According to a new study in mice, maternal obesity impairs heart health and the function of the foetus. The study found that maternal obesity causes molecular changes in the foetus’s heart and alters the expression of genes related to nutrient metabolism, which greatly increases the offspring’s risk of cardiac problems in later life.
This is the first study to show that the heart is ‘programmed’ by its nutrients in foetal life. Changes in the expression of genes alter how the heart metabolises carbohydrates and fats typically. They shift the heart’s nutrient preference further toward fat and away from sugar.
As a result, the hearts of foetuses of obese female mice were larger, weighed more, had thicker walls and showed signs of inflammation. This impairs how efficiently the heart contracts and pumps blood around the body.
The researchers from the University of Colorado, US, used a mouse model that replicates human maternal physiology and placental nutrient transport in obese women. Female mice were fed a diet with high-fat content and a sugary drink, which is equivalent to a human regularly consuming a burger, chips and a fizzy drink. The female mice ate this diet until they developed obesity, putting on about 25% of their original body weight. 50 female mice were fed a control diet.

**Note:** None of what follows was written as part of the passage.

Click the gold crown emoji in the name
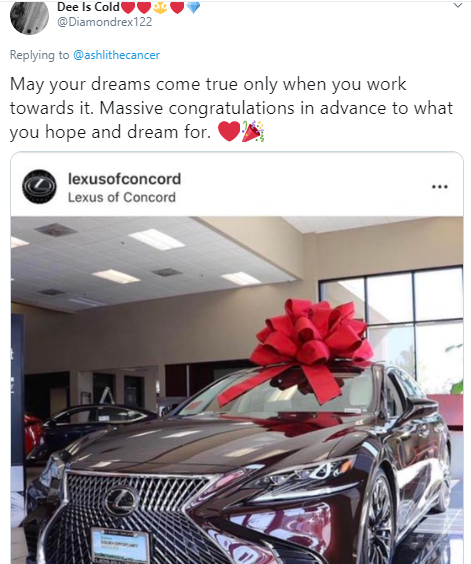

Mouse pups were studied in utero and after birth at 3, 6, 9, and 24 months using imaging techniques, including echocardiography and positron emission tomography (PET). Researchers analysed genes, proteins and mitochondria of the offspring.
The changes in offspring cardiac metabolism strongly depended on sex. The expression of 841 genes was altered in the hearts of female foetuses, and 764 genes were altered in male foetuses, but less than 10% of genes were commonly altered in both sexes. Interestingly, although both male and female offspring from mothers with obesity had impaired cardiac function, there were differences in the progression between sexes; males were impaired from the start, whereas females’ cardiac function got progressively worse with age.
The sex difference in the lasting impairments of cardiovascular health and function could be due to oestrogen. Higher levels in young females may protect cardiovascular health, and the protection diminishes as oestrogen levels deplete as the females’ age. The molecular cause for the sex difference is not yet understood.
Lead author, Dr Owen Vaughan, University of Colorado, US, said: ‘Our research indicates a mechanism linking maternal obesity with cardiometabolic illness in the next generation. This is important because obesity is increasing rapidly in the human population and affects almost one-third of women of childbearing age.’
‘By improving our understanding of the mechanisms involved, this research paves the way for treatments that could be used in early life to prevent later-life cardiometabolic illnesses, which are costly for health services and affect many people’s quality of life. For example, we could offer more tailored advice on nutrition to mothers or children based on their body mass index or sex, or develop new drugs that target metabolism in the foetus’s heart.’
Mice have shorter pregnancies, more offspring and different diets than humans, so further studies on human volunteers would be required to extrapolate the findings to women’s health. Loss-of-function studies also need to be carried out to prove this mechanism linking maternal obesity and offspring heart function and pinpoint the exact molecules responsible.